> _Source passage_:

# # # #

October 20, 2020 by Aimee Bender

From writer/editor Daniel Menaker on the book: “The writing is as clear and sharp as grain alcohol. Mr. Maxwell once said that he consciously tried to achieve this clarity…

…by taking an idea or an event or a visual image and putting a layer of words over it that were as "transparent" as possible. And that is the sensation that many readers have had in reading this novel--as if there were no words at all, in a way.”



Chapter Seven is a kind of slow revving up; we’re staying with the townsfolk, spending time, lingering in details. Possibly a kind of held breath? Which side characters stand out the most to you?



Masterful barbershop scene: Poster (sight), clock (sound), textural world of the hair on the floor (“a minute before, they were part of Cletus Smith”); then, a shadow!...



…Barber speaks to Clarence (who we didn’t even know was there), barber POV, Cletus listens, evidence of friendship falling apart, boy blushing. SO much work done with intimate unconventional immediacy.



Marie calls out Lloyd’s passivity—“And that makes it more comfortable for both of you, I’m sure. But don’t ask me to believe it too.” Strikes me as important, since much of the book is also about what we can’t control.

# # # #

> _Data segment_:
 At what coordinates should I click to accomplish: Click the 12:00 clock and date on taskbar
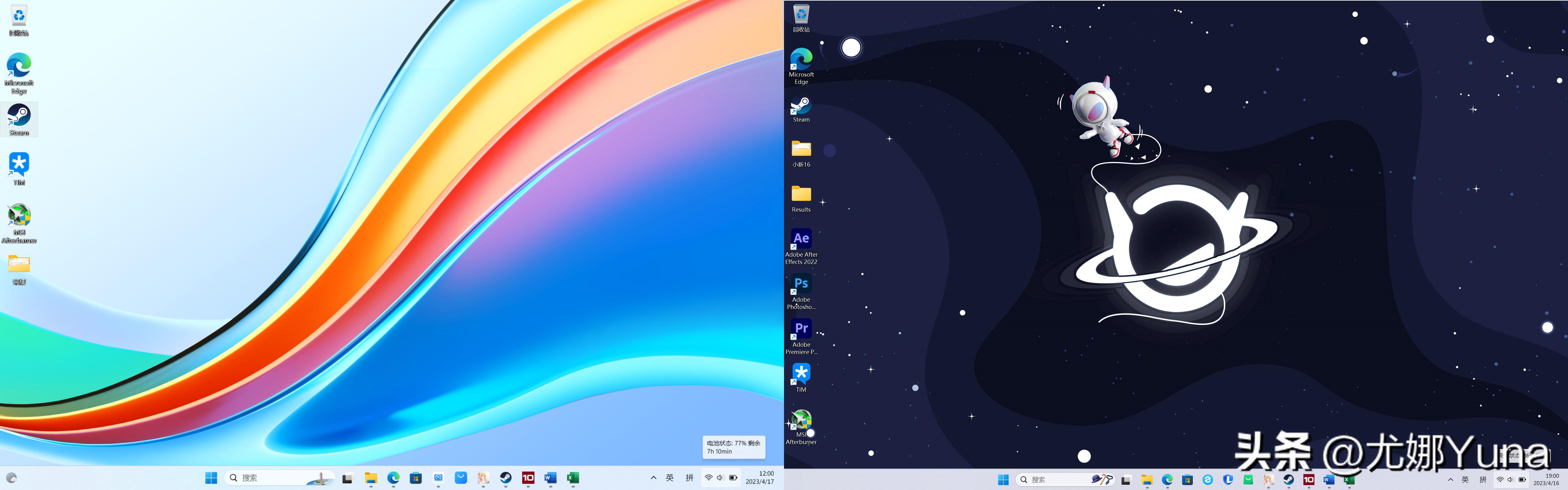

# # # #

> _Direction_: Write the next part of the Chapter Seven reading notes, picking up after the comment on Marie calling out Lloyd's passivity. Nothing in the listing is used here.

> _Exercise output_:
Another echo of a mother gone, this house full of boys… “after that, he let them cry themselves to sleep, hoping they’d get over it sooner.” Maxwell gives the children dignity over and over again by describing their experience without flinching.



“The dust that blew into the house from the plowed fields…”; setting so bound to human experience that the landscape (both weather and farm) is palpably inside the house.



The objects continue to participate and reflect truth: “the oval photograph, adapting itself to circumstances, is now clearly the photograph of a dead man.”



Cletus shows a moment of insight into both parents while milking cows, met by a blow from his dad; we see how his words have no room, and also how Clarence is becoming increasingly unhinged.



Once again, a chapter ends on characters who are less central, the widow’s wondering about Mrs. Stroud, which fills in world, and allows a pause as we take a breath and look away before the emotional anvil drop of Chapter 8.